One in 25 papers contains inappropriately duplicated images, screen finds

Elies Bik
Elies Bik

Elisabeth Bik, a microbiologist at Stanford, has for years been a behind-the-scenes force in scientific integrity, anonymously submitting reports on plagiarism and image duplication to journal editors. Now, she’s ready to come out of the shadows.

With the help of two editors at microbiology journals, she has conducted a massive study looking for image duplication and manipulation in 20,621 published papers. Bik and co-authors Arturo Casadevall and Ferric Fang (a board member of our parent organization) found 782 instances of inappropriate image duplication, including 196 published papers containing “duplicated figures with alteration.” The study is being released as a pre-print on bioArxiv.

An example the paper uses of “duplication with alteration” is this Western blot where a band has been duplicated:

 

Screen Shot 2016-04-19 at 12.09.58 PM

Bik’s procedure to find these kinds of duplications is disarmingly simple. She pulls up all the figures in a paper and scans them. It only takes her about a minute to check all the images in a PLoS ONE paper, a little longer for a paper with more complicated figures. In some cases, Bik adjusted the contrast on the image to better spot manipulations.

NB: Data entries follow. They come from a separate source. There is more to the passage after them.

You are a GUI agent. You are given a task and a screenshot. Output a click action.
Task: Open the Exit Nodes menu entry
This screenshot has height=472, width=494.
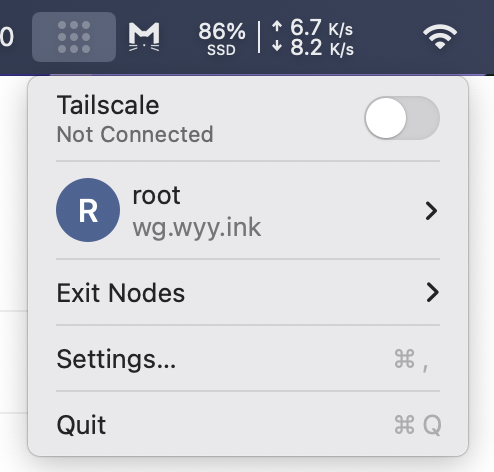click(248, 292)
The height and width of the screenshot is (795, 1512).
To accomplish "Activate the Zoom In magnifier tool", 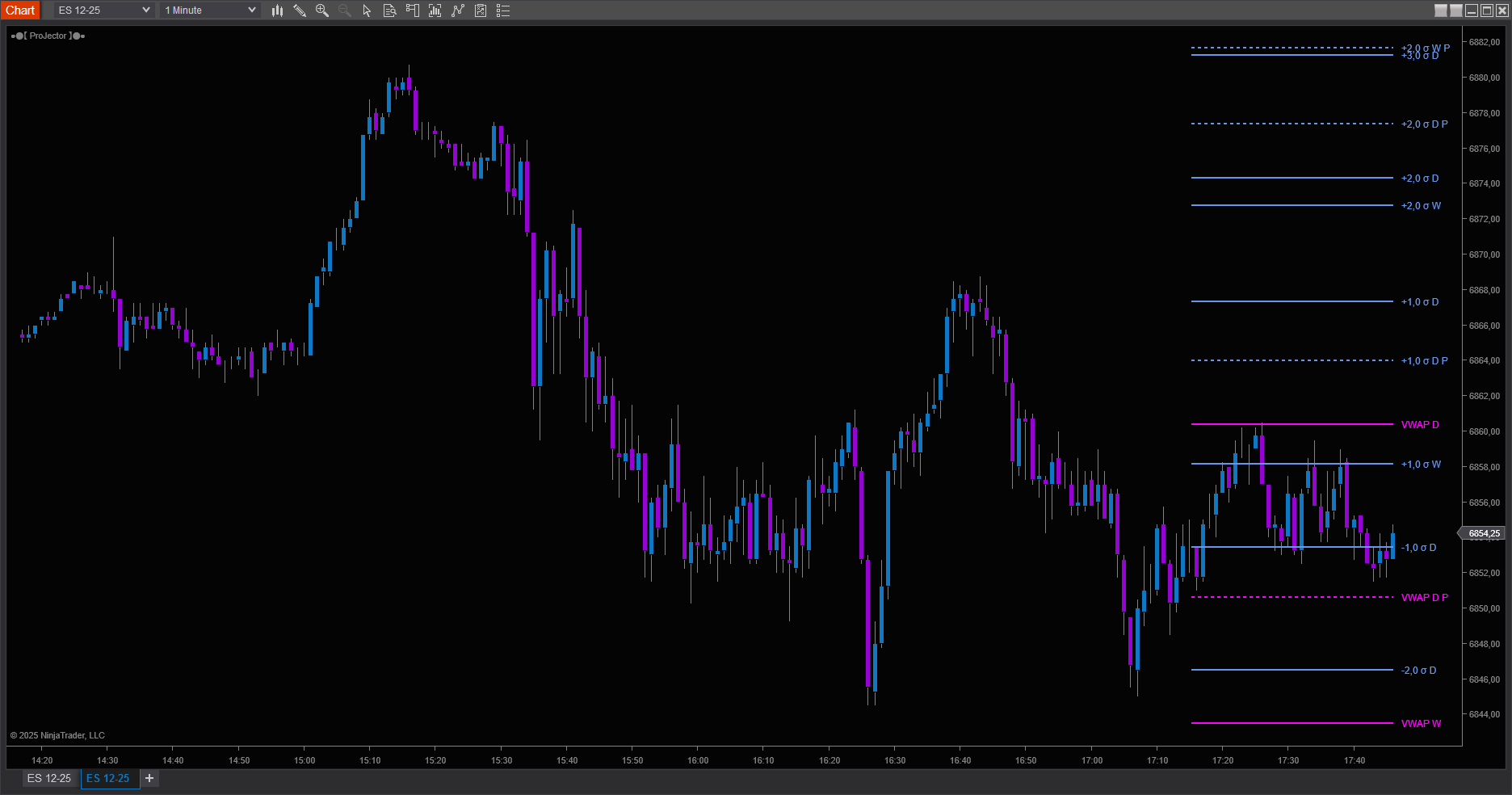I will pos(322,11).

My initial screen is without software, just quickly flipping through images. When I see something that might be a duplication, I will download the figure(s) and inspect them using Preview (Mac software). I use simple color or brightness adjustments in Preview. I don’t use Photoshop or other advanced programs.

It gets easier to spot problems the more you look, Bik told us on the phone:

In Western blots, every band has their own characteristics, they’re like faces. I think if you train people, immediately they will see something is wrong. It takes you less than a second to recognize a face.

After screening the papers for this study, she then puts together detailed reports on the duplications and sends them to Casadevall and Fang, who both have to agree there was inappropriate duplication before inclusion in the paper.

For me, it’s very obvious. It sort of shouts out to me. Some of these examples are almost funny, in a disturbing way – they’re so obviously copied…On the other hand, these papers have been reviewed and seen by editors, and downloaded hundreds or thousands of times.

She admitted that there are almost certainly examples that she missed, noting that she got better and faster over time. But she said false positives are less likely, because the team required consensus from all three members to include a paper.

About 10% of the papers I flagged, we didn’t agree so I took them out…When three people agree that an image looks very similar, it might still be a different image, but I think it’s reason to flag that something is possibly wrong, and then talk to the author.

In 2013, Nature reported the findings of a previous screen of published papers — done by Italian bioinformatics startup BioDigitalValley founded by Enrico Bucci, and focusing mostly on gel-electrophoresis in Italian studies — which found about one in four papers had inappropriate duplications of images. Those included repeated use of the same image, as well as copy and pasted gel bands.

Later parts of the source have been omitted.